WAKIL Menteri Dalam Negeri (Wamendagri) Bima Arya Sugiarto mengatakan pemerintah sudah mulai menyusun draf Rancangan Undang-Undang tentang Perubahan Kedua atas Undang-Undang Nomor 7 Tahun 2017 tentang Pemilihan Umum atau revisi UU Pemilu, yang disebut akan menjadi paket UU Politik.

“Kementerian Dalam Negeri hari ini sedang menyusun draf, dan kita membuka ruang publik yang sangat besar,” kata Bima dalam diskusi yang diselenggarakan oleh Partai Demokrat di Jakarta pada Senin, 19 Mei 2025, seperti dikutip dari Antara.

Mantan Wali Kota Bogor itu menuturkan aspirasi publik yang besar dalam penyusunan draf RUU Pemilu akan menghasilkan undang-undang yang makin berkualitas. Dia mengatakan penyusunan RUU tersebut juga tidak boleh mengandalkan kepentingan politik saja, tetapi juga harus menyerap aspirasi dari berbagai peneliti atau akademisi. “Semua sudah ada perdebatan di belakang yang kita harus lanjutkan ke depan,” ujarnya.

Politikus Partai Amanat Nasional (PAN) itu menjelaskan RUU Pemilu adalah inisiatif dari DPR, tetapi pemerintah juga memiliki perspektif tersendiri untuk RUU itu.

Badan Perencanaan Pembangunan Nasional (Bappenas), kata dia, juga sudah memiliki kajian tersendiri mengenai RUU tersebut. Selain itu, Kemendagri perlu berkoordinasi lintas kementerian, mulai dari Kementerian Koordinator Bidang Politik dan Keamanan, hingga Kementerian Hukum. “Sekarang kami berkoordinasi untuk mematangkan pandangan pemerintah seperti apa,” katanya.

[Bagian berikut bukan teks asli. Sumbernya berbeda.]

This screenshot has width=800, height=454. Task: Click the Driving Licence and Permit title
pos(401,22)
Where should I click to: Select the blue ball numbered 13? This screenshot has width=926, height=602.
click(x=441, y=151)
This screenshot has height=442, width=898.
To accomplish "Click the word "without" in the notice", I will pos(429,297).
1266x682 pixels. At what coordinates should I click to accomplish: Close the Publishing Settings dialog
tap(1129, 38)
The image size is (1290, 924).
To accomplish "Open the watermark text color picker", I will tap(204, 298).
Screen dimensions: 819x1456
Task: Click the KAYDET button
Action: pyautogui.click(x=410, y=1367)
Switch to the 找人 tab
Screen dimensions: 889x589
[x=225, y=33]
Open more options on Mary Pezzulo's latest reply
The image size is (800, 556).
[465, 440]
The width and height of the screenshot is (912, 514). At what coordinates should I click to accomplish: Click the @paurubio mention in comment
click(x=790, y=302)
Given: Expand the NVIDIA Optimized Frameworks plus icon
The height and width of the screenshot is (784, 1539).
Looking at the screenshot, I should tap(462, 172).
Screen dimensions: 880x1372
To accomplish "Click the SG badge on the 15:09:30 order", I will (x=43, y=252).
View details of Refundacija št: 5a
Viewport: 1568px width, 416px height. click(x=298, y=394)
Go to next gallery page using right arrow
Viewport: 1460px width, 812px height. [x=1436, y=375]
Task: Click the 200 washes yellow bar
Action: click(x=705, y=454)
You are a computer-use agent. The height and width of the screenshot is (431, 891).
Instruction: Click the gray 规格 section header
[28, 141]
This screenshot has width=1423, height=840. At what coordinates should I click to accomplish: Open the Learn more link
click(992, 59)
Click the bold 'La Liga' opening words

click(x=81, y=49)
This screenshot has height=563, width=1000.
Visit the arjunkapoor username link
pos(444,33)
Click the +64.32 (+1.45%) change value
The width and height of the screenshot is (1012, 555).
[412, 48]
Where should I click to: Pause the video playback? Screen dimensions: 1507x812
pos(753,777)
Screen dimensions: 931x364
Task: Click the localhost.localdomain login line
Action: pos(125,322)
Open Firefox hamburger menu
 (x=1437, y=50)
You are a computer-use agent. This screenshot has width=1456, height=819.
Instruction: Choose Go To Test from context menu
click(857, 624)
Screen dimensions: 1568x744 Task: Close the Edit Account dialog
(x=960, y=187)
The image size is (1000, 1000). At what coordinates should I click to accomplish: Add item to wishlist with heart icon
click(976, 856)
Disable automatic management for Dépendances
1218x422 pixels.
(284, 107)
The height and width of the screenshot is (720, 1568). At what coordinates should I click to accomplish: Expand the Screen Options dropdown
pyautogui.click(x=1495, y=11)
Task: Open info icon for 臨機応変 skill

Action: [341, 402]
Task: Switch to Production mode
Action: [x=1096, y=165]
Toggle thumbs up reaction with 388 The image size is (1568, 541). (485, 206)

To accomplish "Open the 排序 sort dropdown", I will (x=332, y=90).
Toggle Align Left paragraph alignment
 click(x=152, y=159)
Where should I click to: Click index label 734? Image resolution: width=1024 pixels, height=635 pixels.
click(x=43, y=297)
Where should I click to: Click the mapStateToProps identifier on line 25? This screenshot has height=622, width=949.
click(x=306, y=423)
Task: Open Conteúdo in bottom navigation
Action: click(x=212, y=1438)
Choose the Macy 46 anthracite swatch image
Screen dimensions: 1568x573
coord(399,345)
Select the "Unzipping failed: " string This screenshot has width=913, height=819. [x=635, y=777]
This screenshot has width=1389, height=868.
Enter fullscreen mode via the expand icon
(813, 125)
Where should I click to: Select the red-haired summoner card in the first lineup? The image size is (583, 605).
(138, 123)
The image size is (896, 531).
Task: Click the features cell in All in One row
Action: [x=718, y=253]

RUU Pemilu masuk dalam Program Legislasi Nasional atau Prolegnas Prioritas 2025, bersama dengan RUU Pilkada. Sejumlah kalangan memberikan usulan untuk pembahasan RUU tersebut.

Batas Maksimal Koalisi Harus Diatur untuk Mencegah Capres Tunggal

Dalam diskusi tersebut, pengamat politik sekaligus Direktur Eksekutif Indikator Politik Indonesia Burhanuddin Muhtadi mengatakan revisi UU Pemilu harus mengatur batas maksimal koalisi untuk pencalonan guna mencegah potensi timbulnya calon presiden (capres) tunggal.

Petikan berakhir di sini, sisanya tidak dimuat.